* _Challenges_:
**1.** Repeat, word for word, the stretch of the survey visualization post from "Let’s start by" through "beliefs <- unique(question$belief)".
**2.** Carry on the survey visualization post from the point where it stops.

* BEGIN Selected passage *

Cybersecurity is a domain that really likes surveys, or at the very least it has many folks within it that like to conduct and report on surveys. One recent survey on threat intelligence is in it’s second year, so it sets about comparing answers across years. Rather than go into the many technical/statistical issues with this survey, I’d like to focus on alternate ways to visualize the comparison across years.
We’ll use the data that makes up this chart (Figure 3 from the report):
since it’s pretty representative of the remainder of the figures.
Let’s start by reproducing this figure with ggplot2:
library(dplyr)
library(tidyr)
library(stringr)
library(ggplot2)
library(scales)
library(ggthemes)
library(extrafont)
loadfonts(quiet=TRUE)
read.csv("question.csv", stringsAsFactors=FALSE) %>%
gather(year, value, -belief) %>%
mutate(year=factor(sub("y", "", year)),
belief=str_wrap(belief, 40)) -> question
beliefs <- unique(question$belief)
question$belief <- factor(beliefs, levels=rev(beliefs[c(1,2,4,5,3,7,6)]))
gg <- ggplot(question, aes(belief, value, group=year))

* END Selected passage *
* BEGIN Provided records *

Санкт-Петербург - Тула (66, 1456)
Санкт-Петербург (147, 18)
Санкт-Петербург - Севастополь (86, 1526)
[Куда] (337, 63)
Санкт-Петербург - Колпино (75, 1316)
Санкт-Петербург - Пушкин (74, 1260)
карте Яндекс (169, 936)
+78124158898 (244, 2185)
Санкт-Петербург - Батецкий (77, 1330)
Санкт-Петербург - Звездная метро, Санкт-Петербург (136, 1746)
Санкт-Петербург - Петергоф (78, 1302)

* END Provided records *

* _Expected responses_:
**1.**
Let’s start by reproducing this figure with ggplot2:
library(dplyr)
library(tidyr)
library(stringr)
library(ggplot2)
library(scales)
library(ggthemes)
library(extrafont)
loadfonts(quiet=TRUE)
read.csv("question.csv", stringsAsFactors=FALSE) %>%
gather(year, value, -belief) %>%
mutate(year=factor(sub("y", "", year)),
belief=str_wrap(belief, 40)) -> question
beliefs <- unique(question$belief)

**2.**
gg <- gg + geom_bar(aes(fill=year), stat="identity", position="dodge",
color="white", width=0.85)
gg <- gg + geom_text(aes(label=percent(value)), hjust=-0.15,
position=position_dodge(width=0.8), size=3)
gg <- gg + scale_x_discrete(expand=c(0,0))
gg <- gg + scale_y_continuous(expand=c(0,0), label=percent, limits=c(0,0.8))
gg <- gg + scale_fill_tableau(name="")
gg <- gg + coord_flip()
gg <- gg + labs(x=NULL, y=NULL, title="Fig 3: Reasons for fully participating\n")
gg <- gg + theme_tufte(base_family="Arial Narrow")
gg <- gg + theme(axis.ticks.x=element_blank())
gg <- gg + theme(axis.text.x=element_blank())
gg <- gg + theme(axis.ticks.y=element_blank())
gg <- gg + theme(legend.position="bottom")
gg <- gg + theme(plot.title=element_text(hjust=0))
gg
Now, the survey does caveat the findings and talks about non-response bias, sampling-frame bias and self-reporting bias. However, nowhere does it talk about the margin of error or anything relating to uncertainty. Thankfully, both the 2014 and 2015 reports communicate population and sample sizes, so we can figure out the margin of error:
library(samplesize4surveys)
moe_2014 <- e4p(19915, 701, 0.5)
## With the parameters of this function: N = 19915 n = 701 P = 0.5 DEFF = 1 conf = 0.95 .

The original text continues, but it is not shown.